Les Canadiens viennent de vivre une élection extraordinaire à laquelle on référera souvent dans l’avenir. L’histoire du Canada raconte que les Québécois ont toujours été les vrais leaders de la politique nationale et, encore un fois, j’ai l’impression qu’ils agissent ainsi. L’intérêt supérieur de notre pays n’est pas de se tourner vers la droite de la droite, là où veut-nous entraîner notre PM Harper. Malheureusement aujourd’hui, nos compatriotes canadiens des autres provinces, ont été amené à pencher de ce côté. L’unité que les Québécois viennent de manifester en concentrant leur vote sur le NDP, un parti fédéraliste, démontre qu’ils veulent combattre sur le même niveau que les Conservateurs. Il est vrai que nous sommes généralement très sociaux-démocrates et que le NDP répond à beaucoup de nos valeurs. Mais il y a plus dans notre geste.
Nous recherchons des politiques de bon sens, des politiques qui répondent à nos aspirations et je dirais même à celles de tous les Canadiens. Ce ne sont pas les machines politiques des grands partis qui nous impressionnent. Nous venons de le démontrer en élisant au Québec, tous les candidats d’un parti dont la majorité, pensant être battue d’avance, n’a même pas fait de campagne sérieuse pour être élue.

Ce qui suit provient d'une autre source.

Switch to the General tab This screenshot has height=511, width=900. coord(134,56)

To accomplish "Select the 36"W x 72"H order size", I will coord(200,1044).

Nous avons élu des étudiants comme députés, un anglophone qui ne parle pas le français dans un comté 100% francophone, une députée qui était à Las Vegas durant la période électorale, une autre qui était en voyage en France et qui doit revenir pour accepter son mandat, etc… Ce qui comptait c’était le message.
The conservatives are coming… Il faut les aider à bien faire les choses, à notre goût.